Vice released a documentary in 2014 about co-founder Hoeijmakers titled Mr. Roadburn, featuring guest appearances from Roadburn musicians such as Aaron Turner, Scott Kelly and Mike Scheidt.

The festival attempted to reunite the American screamo band Orchid, offering the largest known reunion deal to them, but vocalist Jayson Green did not tell his bandmates about the requests.

The Luxembourgish newspaper Woxx noted that Roadburn featured "many more women on stage than at usual metal festivals", a platforming of queer issues, and a relatively high amount of non-Western performers. Hoeijmakers commented that "if you’re offering forward-thinking music and art, you attract forward-thinking people. We never set out to make Roadburn an overtly political festival, but of course it’s very obvious where Roadburn stands. We want to be inclusive, we want to be diverse."

== Collaborations and live albums ==
Artists often collaborate for exclusive Roadburn live performances, and some of these collaborative relationships are furthered in official studio recordings. Converge's 11th album Bloodmoon: I (2021), a collaboration with Chelsea Wolfe, arose from the band's "Blood Moon" performance at Roadburn in 2016. May Our Chambers Be Full (2020), a collaborative studio album by Emma Ruth Rundle and Thou, was the result of a live performance between Rundle and Thou at 2019's Roadburn, which was suggested by artistic director Hoeijmakers. Following Full of Hell and Nothing's "Full of Nothing" collaboration performance at Roadburn 2022, the bands released the material on the studio album When No Birds Sing in 2023. Drowse and Ragana collaborated at Roadburn 2024 with the piece "The Ash from Mount Saint Helens", which was turned into a studio album Ash Souvenir in 2025.
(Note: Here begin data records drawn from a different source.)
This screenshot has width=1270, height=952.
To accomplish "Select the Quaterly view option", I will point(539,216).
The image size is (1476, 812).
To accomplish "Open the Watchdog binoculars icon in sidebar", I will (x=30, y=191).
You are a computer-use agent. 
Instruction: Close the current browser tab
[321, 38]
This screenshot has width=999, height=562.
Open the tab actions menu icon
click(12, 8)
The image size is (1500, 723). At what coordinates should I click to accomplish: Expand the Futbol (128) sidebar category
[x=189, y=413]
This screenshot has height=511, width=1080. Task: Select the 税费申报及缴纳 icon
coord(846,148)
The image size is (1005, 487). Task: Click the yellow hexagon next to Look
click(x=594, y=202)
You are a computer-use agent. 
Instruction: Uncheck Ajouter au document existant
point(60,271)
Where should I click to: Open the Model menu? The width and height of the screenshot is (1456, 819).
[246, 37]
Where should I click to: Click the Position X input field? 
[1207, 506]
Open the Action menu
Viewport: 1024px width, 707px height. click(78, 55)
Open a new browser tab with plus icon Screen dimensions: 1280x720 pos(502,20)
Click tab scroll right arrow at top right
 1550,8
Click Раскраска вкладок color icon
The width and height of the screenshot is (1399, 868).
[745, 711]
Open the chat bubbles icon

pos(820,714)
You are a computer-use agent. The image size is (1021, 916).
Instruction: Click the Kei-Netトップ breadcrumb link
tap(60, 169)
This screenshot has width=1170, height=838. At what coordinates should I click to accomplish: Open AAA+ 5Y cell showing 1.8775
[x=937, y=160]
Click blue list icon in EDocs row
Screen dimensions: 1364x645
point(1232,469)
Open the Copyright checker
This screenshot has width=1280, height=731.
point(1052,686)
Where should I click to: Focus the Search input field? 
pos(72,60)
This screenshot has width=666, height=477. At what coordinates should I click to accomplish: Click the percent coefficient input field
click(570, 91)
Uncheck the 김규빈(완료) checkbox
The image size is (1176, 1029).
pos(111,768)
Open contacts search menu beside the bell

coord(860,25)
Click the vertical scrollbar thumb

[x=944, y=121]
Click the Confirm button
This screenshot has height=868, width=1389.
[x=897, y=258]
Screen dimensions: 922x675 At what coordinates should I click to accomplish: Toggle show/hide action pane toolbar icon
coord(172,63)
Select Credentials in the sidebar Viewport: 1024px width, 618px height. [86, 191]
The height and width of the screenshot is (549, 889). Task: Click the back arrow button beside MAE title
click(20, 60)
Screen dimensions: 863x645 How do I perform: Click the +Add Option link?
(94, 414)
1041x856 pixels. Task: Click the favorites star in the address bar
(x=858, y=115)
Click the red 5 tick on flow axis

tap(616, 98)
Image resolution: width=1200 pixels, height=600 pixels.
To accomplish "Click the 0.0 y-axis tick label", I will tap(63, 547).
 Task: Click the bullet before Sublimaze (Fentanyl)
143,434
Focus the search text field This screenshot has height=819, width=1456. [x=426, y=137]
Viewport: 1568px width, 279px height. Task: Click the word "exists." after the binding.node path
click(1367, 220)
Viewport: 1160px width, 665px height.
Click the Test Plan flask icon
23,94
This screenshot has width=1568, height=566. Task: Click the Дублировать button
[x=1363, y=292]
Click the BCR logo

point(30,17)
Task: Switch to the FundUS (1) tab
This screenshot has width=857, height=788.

Several bands have also officially released "Live at Roadburn" performances as albums, including Wolves in the Throne Room, Ulver, Enslaved, Zola Jesus, Godflesh, Oranssi Pazuzu, Chelsea Wolfe, Emma Ruth Rundle, Chat Pile, Hell, and Fu Manchu. Converge's 2017 live album Jane Live features the band's full album performance of Jane Doe at Roadburn 2016.